Screenshot grounding data:

----

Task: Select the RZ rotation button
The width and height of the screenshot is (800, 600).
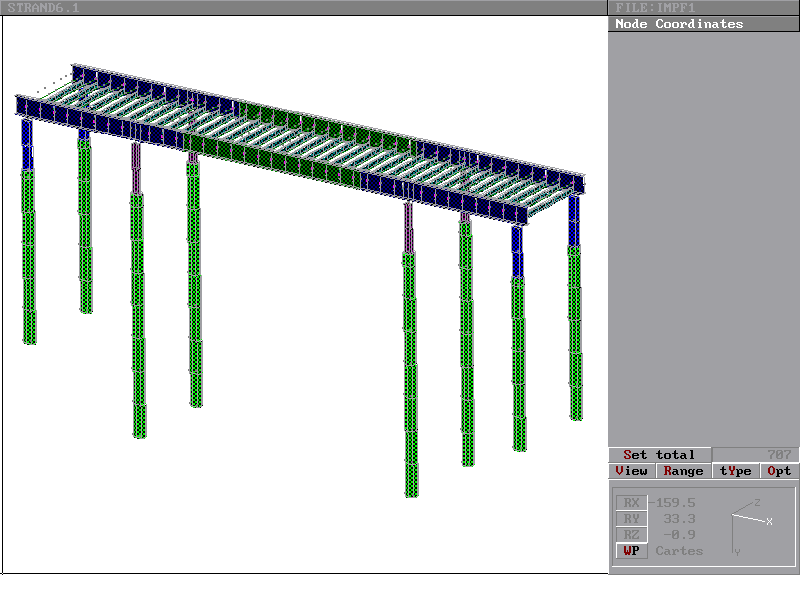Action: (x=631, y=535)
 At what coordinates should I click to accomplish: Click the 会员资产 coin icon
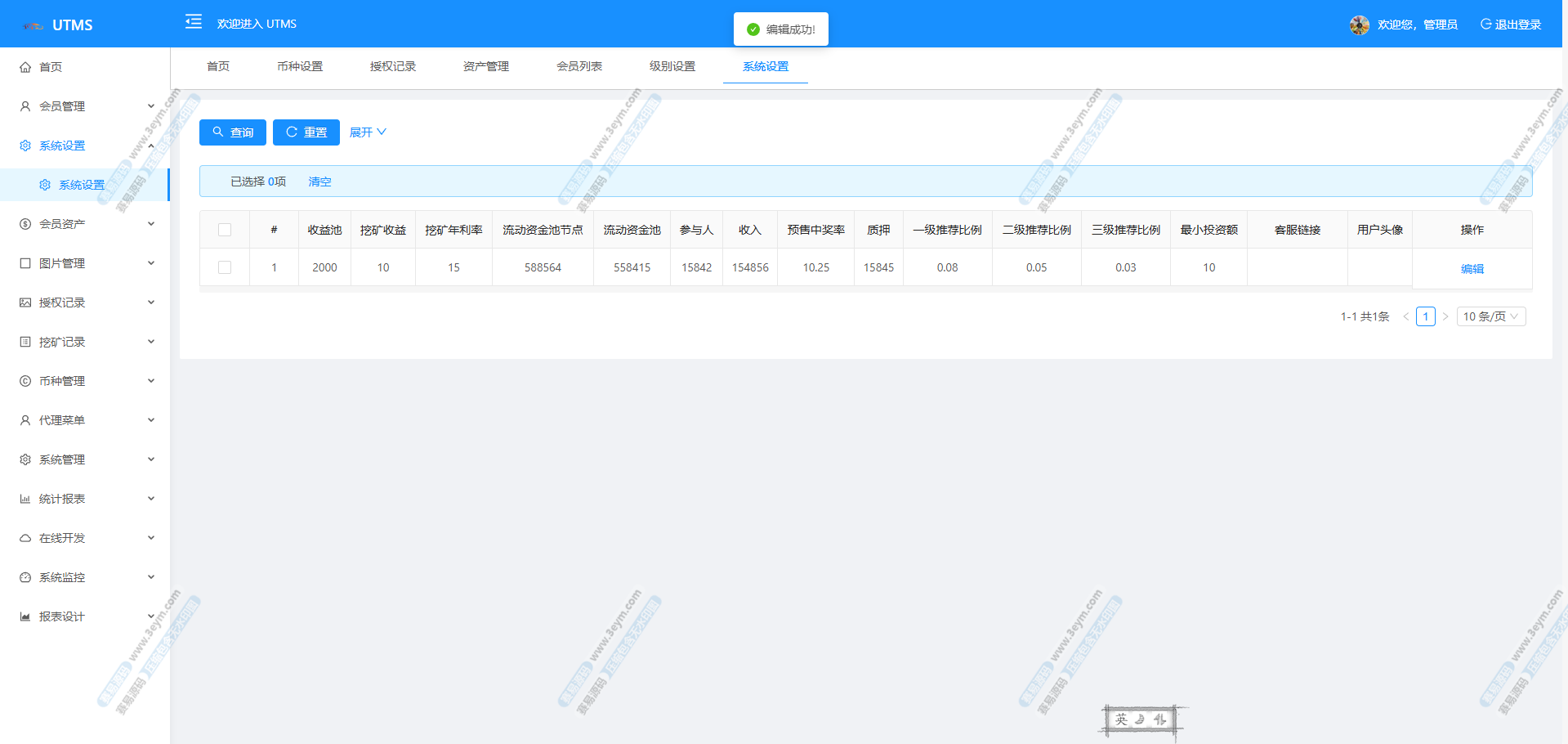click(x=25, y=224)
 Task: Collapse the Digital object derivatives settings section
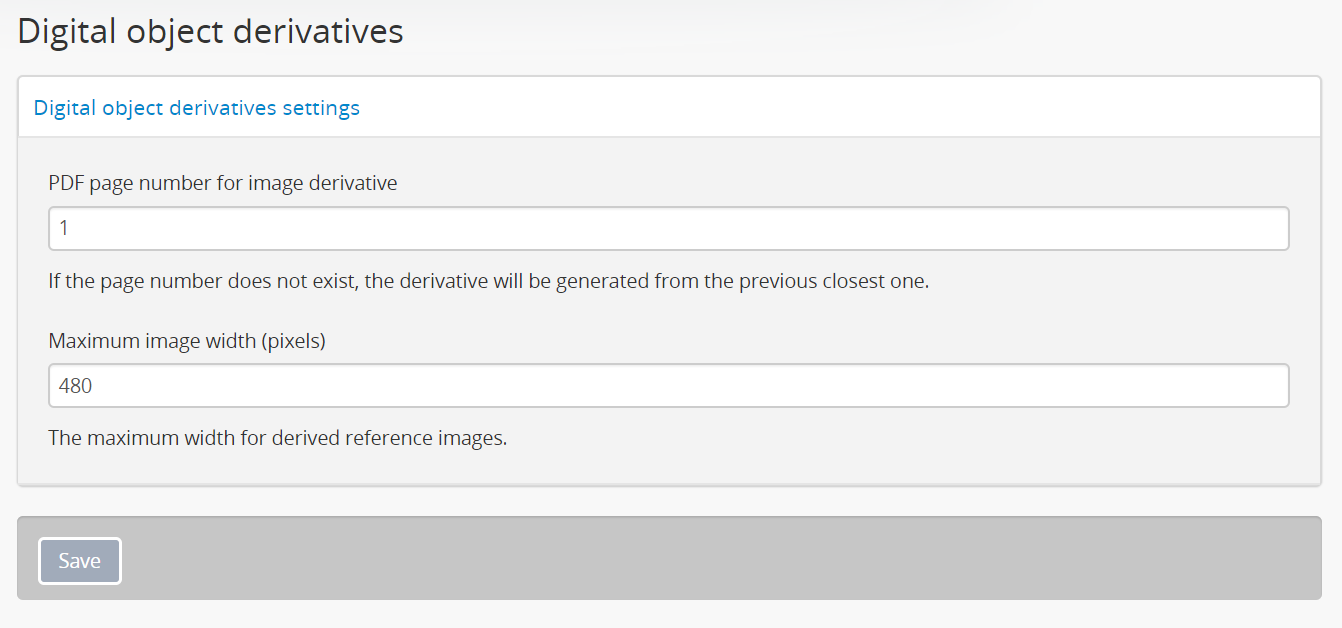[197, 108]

----

__EXERCISE PROMPT__. Retype the lines from the one containing "The width and" down to the last line of the records, both included, exactly and nothing more. Pictures stay out.

__TASK SOLUTION__.
The width and height of the screenshot is (800, 600).
Action: (x=631, y=535)
 At what coordinates should I click to accomplish: Click the 会员资产 coin icon
click(x=25, y=224)
 Task: Collapse the Digital object derivatives settings section
[197, 108]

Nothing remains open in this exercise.